Some spiritual promises sound lovely, but don’t relieve suffering

Below is an excerpt from “Escape Routes”…. by Pema Chodron (from: Turn Your World Around: Three Steps for Emotional Transformation* course)
My response to the excerpt from this course is explained first, so read on to see how some spiritual promises can often be misconceptions—with good intent—but just DO NOT address HOW to “simply let go of our storylines” and why we remain so stuck in suffering
I started one book by rebutting something that was said by the Dalai Lama, and my editor didn’t know if that was a good idea! Yet I see the cost and delays in real help and real recovery created by promises and practices offered that sound wonderful, but don’t always give us the tools we need to shift. More and more, I am starting to acknowledge in my teachings why they don’t always work to relieve our suffering.
This wise, wonderful writer on Buddhism speaks here of the same polarities we address with my NO-MATTER-WHAT Way (blame/judgement of others and shame/regret/criticism of self), and how the habitual stories developed by our mind as an escape that only digs us in deeper into pain.
I am completely aligned with this concept of escapism, while at the same time wanting to point to the fact that what she suggests in her final paragraph does not always work… there are times we need to go BEYOND MINDFULNESS and proactively reverse those polarities in thought before we can get free.
I was NOT able to just let go of the storylines and be present–no one can when they come with survival-driven force. They grip your insides with PTSD-strength programming that was instituted at a time when your survival truly felt threatened by the anger or neglect of a caretaker.
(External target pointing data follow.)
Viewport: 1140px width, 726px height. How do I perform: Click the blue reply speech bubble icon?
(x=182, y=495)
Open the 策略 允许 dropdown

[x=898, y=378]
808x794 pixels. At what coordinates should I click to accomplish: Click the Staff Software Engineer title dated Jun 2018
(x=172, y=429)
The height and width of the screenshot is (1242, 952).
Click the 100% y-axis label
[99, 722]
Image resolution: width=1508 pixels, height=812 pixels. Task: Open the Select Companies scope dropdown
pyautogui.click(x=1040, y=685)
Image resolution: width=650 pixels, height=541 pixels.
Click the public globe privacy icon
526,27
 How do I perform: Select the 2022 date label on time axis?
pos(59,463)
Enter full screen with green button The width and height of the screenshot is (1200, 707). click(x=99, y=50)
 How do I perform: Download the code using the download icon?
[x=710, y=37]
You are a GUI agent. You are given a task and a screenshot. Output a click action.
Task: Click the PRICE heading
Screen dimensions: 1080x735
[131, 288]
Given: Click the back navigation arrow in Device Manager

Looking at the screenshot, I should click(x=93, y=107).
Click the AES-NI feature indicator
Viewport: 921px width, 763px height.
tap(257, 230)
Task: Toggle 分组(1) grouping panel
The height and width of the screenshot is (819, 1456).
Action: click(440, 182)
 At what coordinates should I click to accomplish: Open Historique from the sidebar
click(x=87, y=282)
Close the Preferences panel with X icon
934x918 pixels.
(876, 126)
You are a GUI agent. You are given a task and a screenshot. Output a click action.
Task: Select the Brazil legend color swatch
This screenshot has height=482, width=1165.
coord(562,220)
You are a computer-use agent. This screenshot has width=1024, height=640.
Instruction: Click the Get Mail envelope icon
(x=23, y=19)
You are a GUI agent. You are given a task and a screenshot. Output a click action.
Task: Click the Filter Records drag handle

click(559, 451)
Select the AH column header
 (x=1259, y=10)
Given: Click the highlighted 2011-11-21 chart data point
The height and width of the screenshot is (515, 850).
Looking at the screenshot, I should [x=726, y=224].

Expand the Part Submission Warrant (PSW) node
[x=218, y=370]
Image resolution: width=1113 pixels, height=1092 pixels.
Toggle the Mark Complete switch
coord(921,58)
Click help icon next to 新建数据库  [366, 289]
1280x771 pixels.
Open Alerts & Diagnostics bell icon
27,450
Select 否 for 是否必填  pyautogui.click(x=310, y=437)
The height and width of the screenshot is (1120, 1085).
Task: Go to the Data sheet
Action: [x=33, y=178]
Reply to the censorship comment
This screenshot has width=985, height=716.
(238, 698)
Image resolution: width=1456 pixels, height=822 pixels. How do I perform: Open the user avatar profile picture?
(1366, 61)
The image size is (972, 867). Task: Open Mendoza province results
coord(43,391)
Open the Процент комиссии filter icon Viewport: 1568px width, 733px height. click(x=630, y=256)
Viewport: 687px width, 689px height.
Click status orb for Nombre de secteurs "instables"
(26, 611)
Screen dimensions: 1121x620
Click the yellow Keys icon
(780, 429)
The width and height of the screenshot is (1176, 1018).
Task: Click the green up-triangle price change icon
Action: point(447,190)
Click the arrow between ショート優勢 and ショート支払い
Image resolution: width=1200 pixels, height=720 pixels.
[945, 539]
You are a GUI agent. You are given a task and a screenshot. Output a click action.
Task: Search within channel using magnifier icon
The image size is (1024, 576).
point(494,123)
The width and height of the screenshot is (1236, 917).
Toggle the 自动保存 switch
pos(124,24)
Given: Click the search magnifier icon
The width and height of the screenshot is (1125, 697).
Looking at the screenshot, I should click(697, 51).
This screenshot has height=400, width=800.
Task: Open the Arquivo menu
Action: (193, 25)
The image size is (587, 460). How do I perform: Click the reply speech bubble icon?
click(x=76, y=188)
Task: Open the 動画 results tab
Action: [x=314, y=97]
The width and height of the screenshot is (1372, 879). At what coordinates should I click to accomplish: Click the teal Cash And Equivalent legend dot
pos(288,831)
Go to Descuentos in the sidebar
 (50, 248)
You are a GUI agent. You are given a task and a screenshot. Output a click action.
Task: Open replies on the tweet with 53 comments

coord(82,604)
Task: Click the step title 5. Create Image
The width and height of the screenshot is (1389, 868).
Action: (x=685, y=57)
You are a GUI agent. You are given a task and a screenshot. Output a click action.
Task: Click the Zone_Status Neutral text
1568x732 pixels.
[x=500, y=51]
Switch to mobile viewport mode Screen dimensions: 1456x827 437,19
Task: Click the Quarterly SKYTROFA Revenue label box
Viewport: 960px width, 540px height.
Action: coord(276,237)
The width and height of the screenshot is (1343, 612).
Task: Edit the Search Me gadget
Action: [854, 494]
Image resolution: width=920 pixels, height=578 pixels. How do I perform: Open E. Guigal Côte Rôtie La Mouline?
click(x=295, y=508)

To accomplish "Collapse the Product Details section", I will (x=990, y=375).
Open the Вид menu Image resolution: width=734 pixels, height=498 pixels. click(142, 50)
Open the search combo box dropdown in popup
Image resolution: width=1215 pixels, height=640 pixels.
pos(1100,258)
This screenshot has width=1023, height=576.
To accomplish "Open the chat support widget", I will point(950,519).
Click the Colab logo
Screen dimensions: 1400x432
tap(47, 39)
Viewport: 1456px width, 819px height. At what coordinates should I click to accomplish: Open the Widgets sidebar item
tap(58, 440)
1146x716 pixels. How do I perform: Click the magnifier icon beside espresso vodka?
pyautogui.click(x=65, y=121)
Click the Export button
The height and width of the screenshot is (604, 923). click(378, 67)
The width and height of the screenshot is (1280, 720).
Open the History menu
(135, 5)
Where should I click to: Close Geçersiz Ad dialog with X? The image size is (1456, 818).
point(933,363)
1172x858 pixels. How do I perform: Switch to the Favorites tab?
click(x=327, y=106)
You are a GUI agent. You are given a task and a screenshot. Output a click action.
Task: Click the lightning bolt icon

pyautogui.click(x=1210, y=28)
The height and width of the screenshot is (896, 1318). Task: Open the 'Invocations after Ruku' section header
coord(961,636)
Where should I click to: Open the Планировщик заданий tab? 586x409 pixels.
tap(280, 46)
SO what we do is RE-WIRE those failed attempts to escape our pain, so your mind can no longer believe them. We HARNESS the polarized stories she refers to, but as your direct and often instant PATH TO PEACE and thriving.
And I don’t know if I agree that “what helps, hurts,” either, because the safe holding (in session or group with me, or on paper with The Work of Byron Katie, or Wheel of Self-Forgiveness) ends up feeling GOOD…even while you’re doing it, it doesn’t hurt as much as stuffing or denying the story… the part of you that is terrorized by that story and using those ineffective strategies is RELIEVED when you finally LISTEN to it and go in and FEEL it. In fact, it is the opposite in my mind, that “What Hurts HELPS”–once you know what to do with it! That’s what we are doing here. The Symmetry Principle is about using whatever upsets you as your path out of it, and in every instance with myself and clients, it doesn’t hurt if you follow these very simple steps.
It just occurs to me that my new 90-minute webclass (where I expose 9 spiritual misconceptions and failed promises that will keep you stuck and suffering) goes even further at confronting the promises that are out there in the spiritual space and explaining what you CAN do with those “holdout” places that don’t just “let go” under the promises that sound lovely but don’t always relieve your suffering.
HERE IS THE LINK TO THAT SELF-EMPOWERMENT WEBINAR, and feel free to email me at support@shawnmahshie.com, FOR SOME HELP TURNING AROUND YOUR MIND’S ESCAPE STRATEGIES FOR REAL RELIEF or to chat about how to use my Happiness Hack called “THE BEYOND MINDFULNESS MAP.” I can share it FREE with folks who would like it.
The way OUT is IN! XOXOX
🙂 Shawn


Storyline is a major escape route. We’re not conscious of this, but we are tender, vulnerable human beings, and if somebody says something or something happens it automatically hurts. There’s shenpa instantly because of the look on their face, or the tone of their voice, or the history between you. And so you immediately do the habitual thing.
The habitual thing—speaking and acting out of it—is an escape route. It’s our attempt as a vulnerable tender-hearted human being to get away from that feeling. If I just tell them where they’re wrong, if I just point the finger and put the blame out there, then I’ll feel better.
Well, this is the thing that is so amazing. We do that over and over and over, and it never brings relief. I think it never brings release because it’s like throwing kerosene on the fire. You have this little ember and you say, “Okay let’s just pour some kerosene on.” You know, “Let’s bite someone’s head off.” It’s an escape route. It’s a way of trying to get away from feeling what we’re feeling. And it’s so sad because it doesn’t help and yet it becomes a habitual pattern.
The other major escape route is blaming oneself, repressing, feeling guilt and shame about the fact that one is so easily angered, so easily feels jealousy, so easily beats oneself up. Just repressing. So repressing is equally—strangely—a way to try to get away from feeling what we feel, which is to put the blame on ourself. I suppose they’re both human attempts to get some ground under our feet.
But actually what helps, hurts—and that is to stay present with the feelings, and keep letting the storyline go, and just be present with what it feels like. So what helps hurts, but it also heals.